**FRAGMENTO DEL DOCUMENTO:**
La segunda es cuando salió por el mundo, grotescamente vestido, con una lanza rota y una visera de papel, aquel estrafalario fantasma de La Mancha, lanzando al viento desaforadamente esta palabra de luz olvidada por los hombres: ¡Justicia! ¡Justicia! ¡Justicia!... ¡También había motivos para gritar! También había motivos para gritar alto!

El otro grito es más reciente. Yo estuve en el coro. Aún tengo la voz parda de la ronquera. Fue el que dimos sobre la colina de Madrid, el año 1936, para prevenir a la majada, para soliviantar a los cabreros, para despertar al mundo: ¡Eh! ¡Que viene el lobo! ¡Que viene el lobo! ¡Que viene el lobo!

El que dijo Tierra y el que dijo Justicia es el mismo español que gritaba (...) desde la colina de Madrid, a los pastores ¡Eh! ¡Que viene el lobo! Nadie oyó. Los viejos rabadanes del mundo que escriben la historia a su capricho, cerraron todos sus postigos, se hicieron los sordos, se taparon los oídos con cemento y todavía ahora no hacen más que preguntar como los pedantes: ¿pero por qué habla tan alto el español?»

Seguro que, caso de vivir aún, Felipe Trigo nos advertiría en estos tiempos de confusa algarabía política: «¡Cuidado con esa voz en latín que viene impetuosa desde la derecha más extrema como un eco del pasado inmediato! ¿Oiremos esta vez?»

**INFORMACIÓN MOSTRADA:**
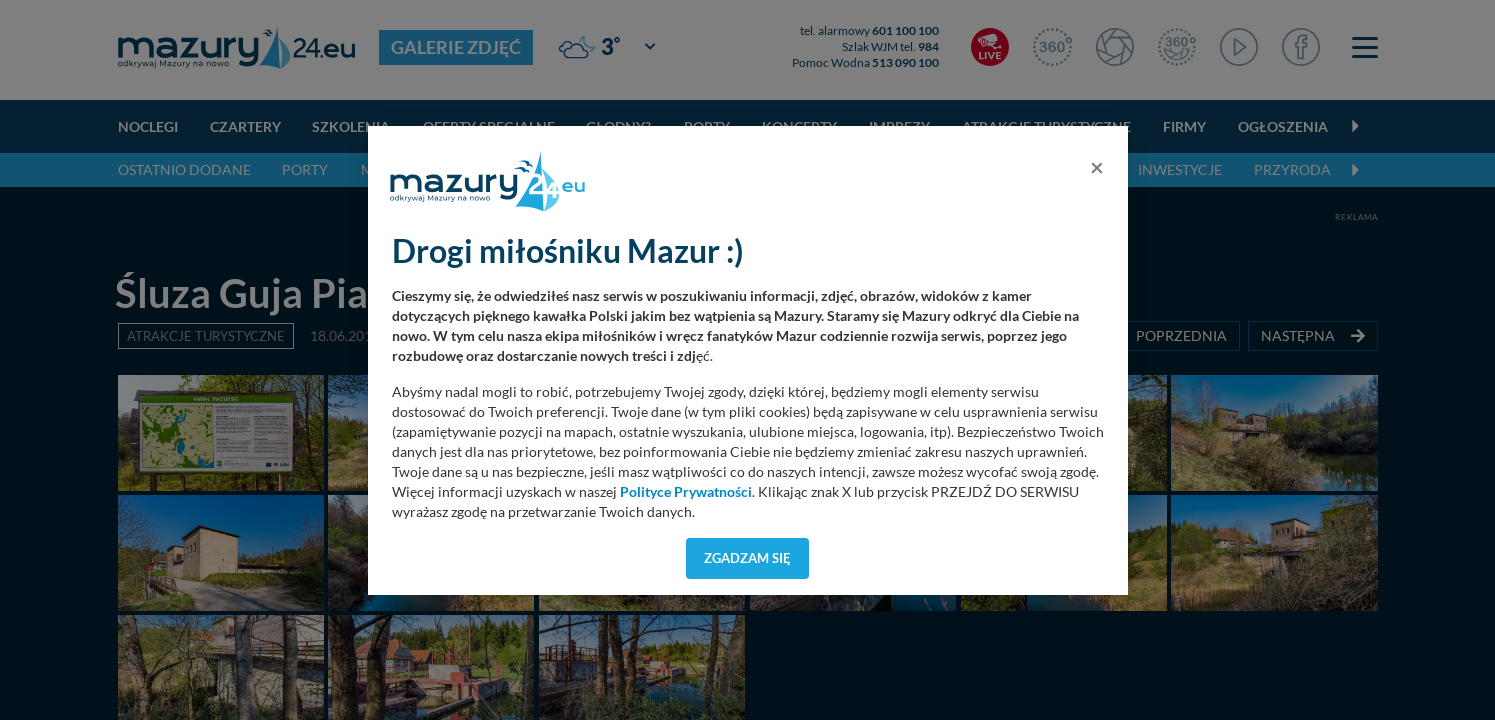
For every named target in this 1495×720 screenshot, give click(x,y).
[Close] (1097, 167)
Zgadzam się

**DESCRIPCIÓN DEL PROBLEMA:** Según el fragmento del documento, ¿en qué año se dio el grito sobre la colina de Madrid?

**RESPUESTA CORRECTA:** Ese grito se dio en el año 1936.